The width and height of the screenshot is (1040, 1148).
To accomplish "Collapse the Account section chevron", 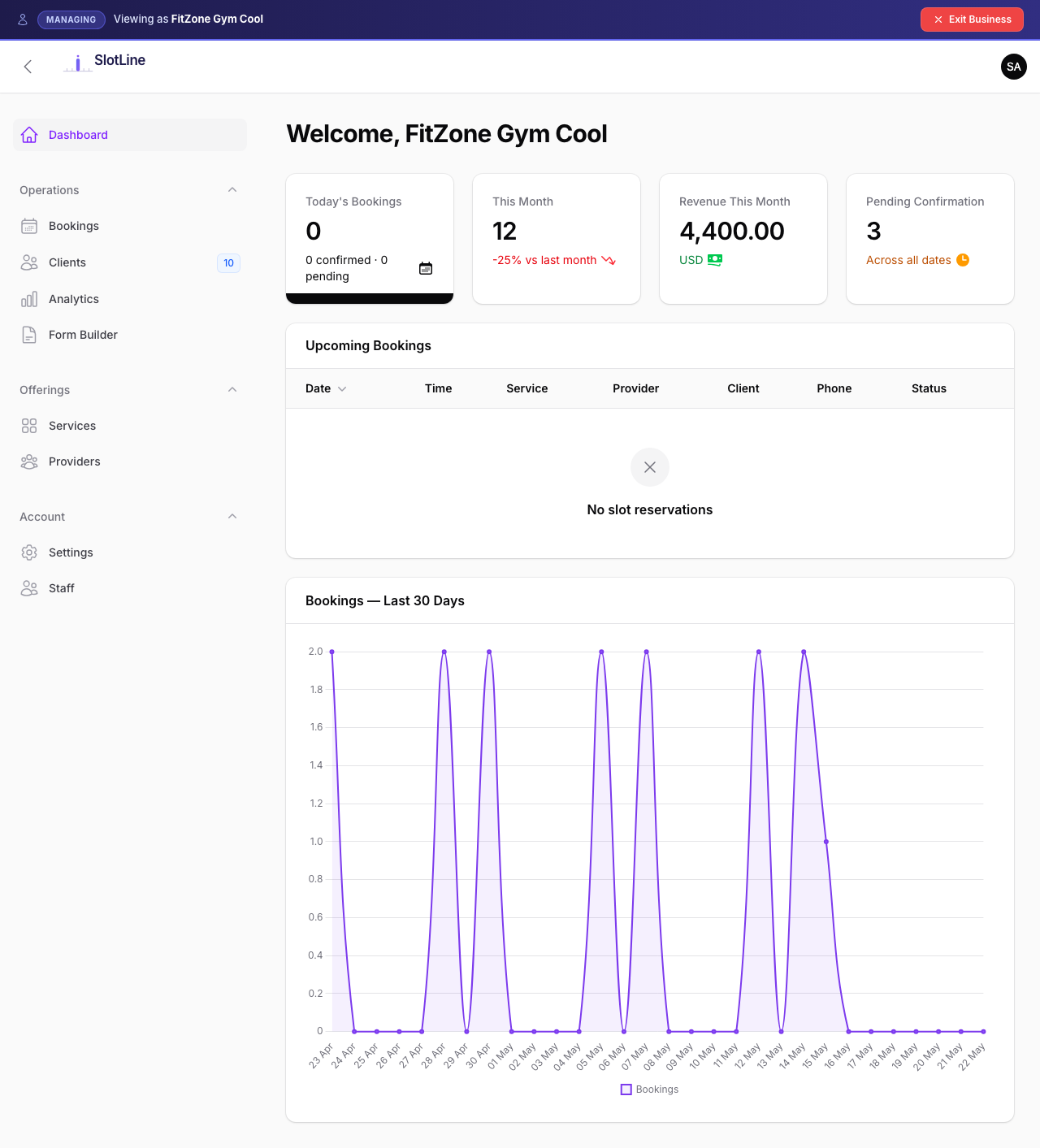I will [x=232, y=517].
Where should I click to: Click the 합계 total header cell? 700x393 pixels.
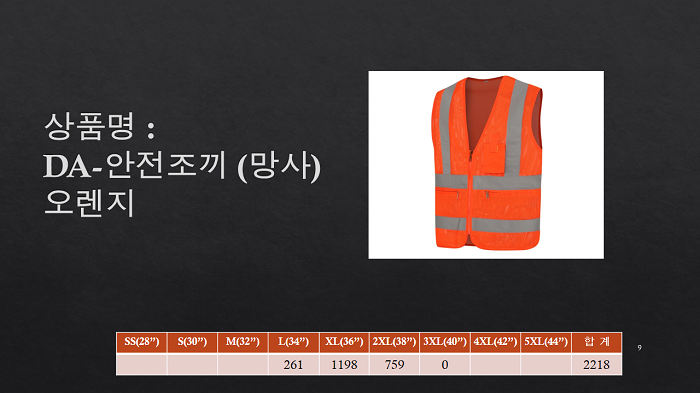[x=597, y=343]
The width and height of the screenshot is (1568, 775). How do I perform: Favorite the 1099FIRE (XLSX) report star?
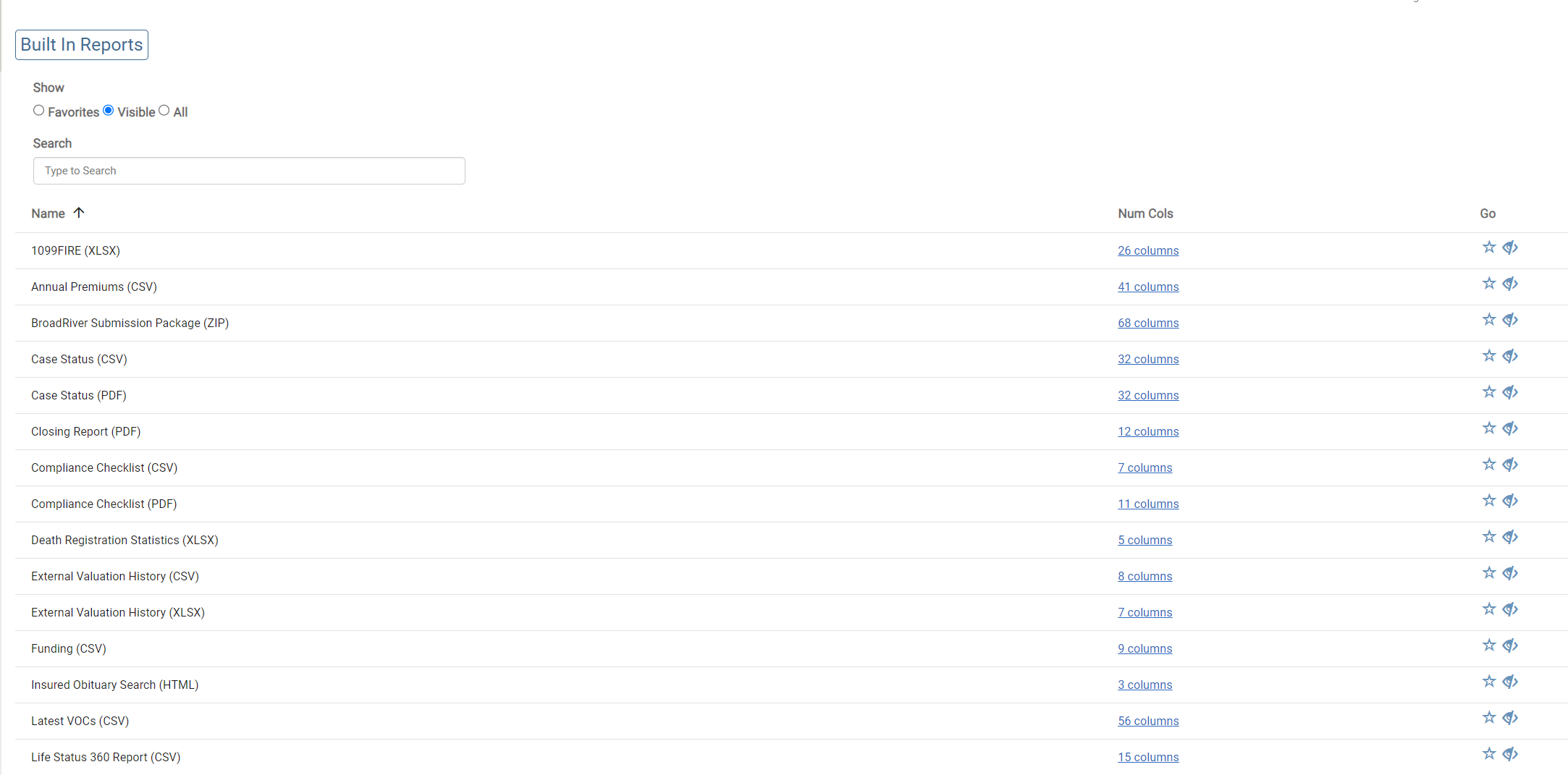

• _Problem description_
What is the number of lines in the data holding the word "screenshot"? Reply with that number only.

• _Result for this exercise_
2